With the earpiece against my cheek I let her rant. One of my nephews opens his bedroom door and I hear him pad down the hallway to the bathroom and tinkle into the bowl. We start so small, and the space we take up as we grow is gone forever. Not everything is recycled. That space is gone.

“I need to sleep,” I tell her when she’s calmer. “I’ll try to talk sense to Julie. I’ll bring her with me. I have a meeting tomorrow, but she can come. I don’t want her vanishing in that van again.”

“ ‘Take’ her with me,” she says.

“I think it’s ‘bring.’ ”

“I’m coming back there. I’ll get her home myself.”

“I said I’ll do it. I’ll bring her down to Phoenix. In the morning I’ll put her on a plane back home.”

“Why do I have to do everything myself? Why am I always the glue?”

“I’m doing it.”

“You’re telling me you’re the glue? You’re not the glue! There’s a wedding on Saturday.”

“And you’re the glue.”

“Die, Ryan. Just get it over with. Goodbye.”

I stopped in Salt Lake last week. I wake, remembering. I remember that there was nothing to remember, except for telling a man who’d lost his job that careers nowadays aren’t ladders, they’re lattices, and then I explained to him what a lattice was and gave him a model résumé to study. I killed time in a store for an hour after the meeting and bought Keith and Julie their gift, which I had shipped. Then I flew off to Boise, I believe, where I gave the same speech to another man. The lattice speech.

There, I remember now. I wasn’t robbed. It turns out that we’ve been together this whole time, all of the Ryans. We just got separated.

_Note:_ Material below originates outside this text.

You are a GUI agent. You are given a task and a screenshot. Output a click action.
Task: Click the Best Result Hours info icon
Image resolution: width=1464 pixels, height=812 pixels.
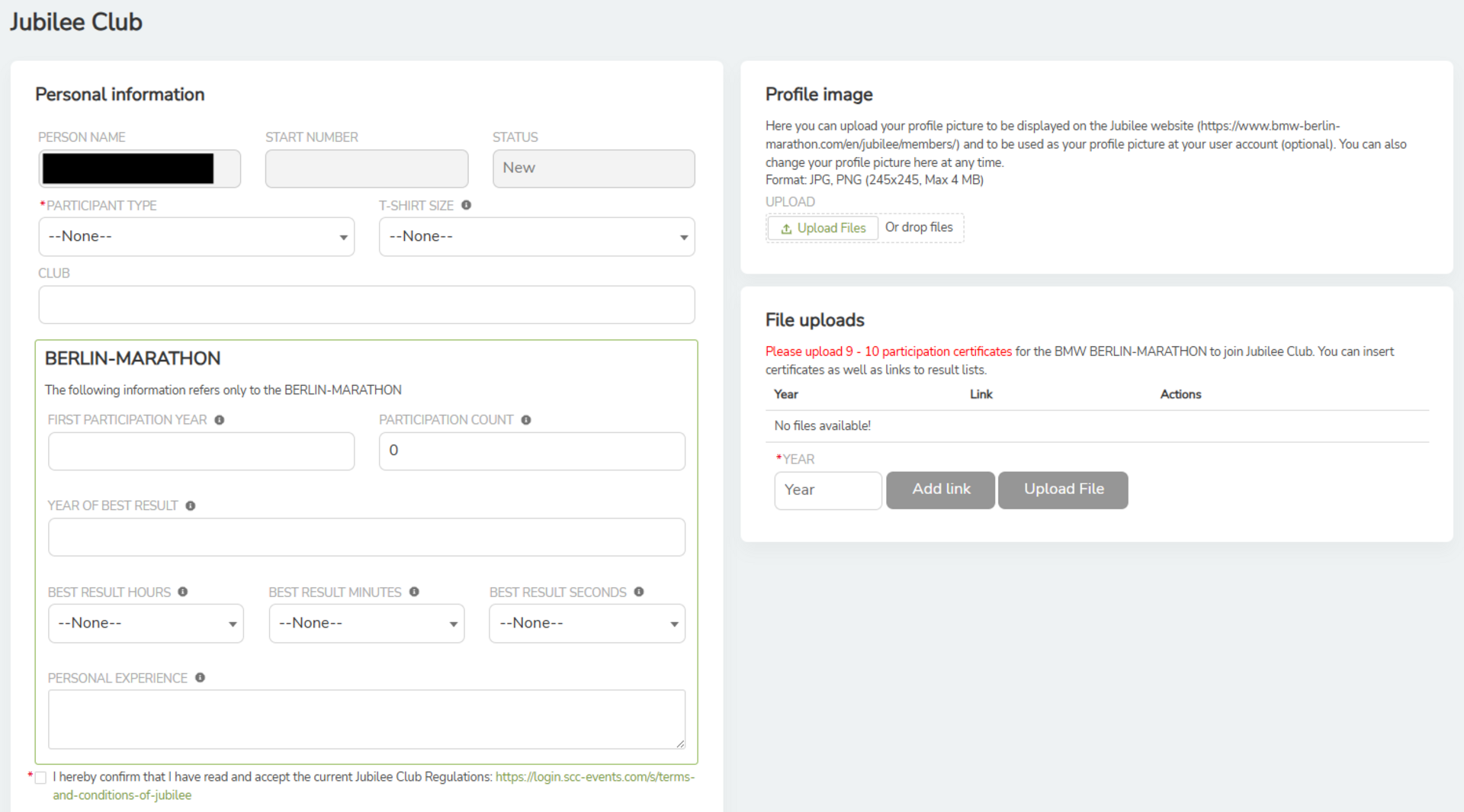pos(183,592)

This has happened before. I’ve never told a soul. I’ve met myself coming and going. It’s a secret. It’s only because you’ve been such a patient listener, there in your seat with your drink, your nuts, your napkin, prepared to crash with me, if it comes to that—because isn’t that, finally, the contract between us flyers?—that I’m breaking down and telling you.






nine

at seven o’clock on Wednesday morning Asif drives us to the airport in his Mercedes, a long black beauty that ought to have a flag flying from its antenna. The radio plays a conservative talk show whose amped-up host rattles papers into the mike and has mastered the art of speaking without swallowing. Our democracy died in 1960, he says, but he doesn’t provide specifics, unlike my father, whose doomsaying always included clear-cut timelines and definite turning points. The sun crawling up behind the Mormon Temple casts a peculiarly weak and filtered light, and a breeze stirs the surface of the Great Salt Lake, which appears to be filled with old bathwater this morning. Even the seagulls wind-skating its edges seem reluctant to land and wet their bellies.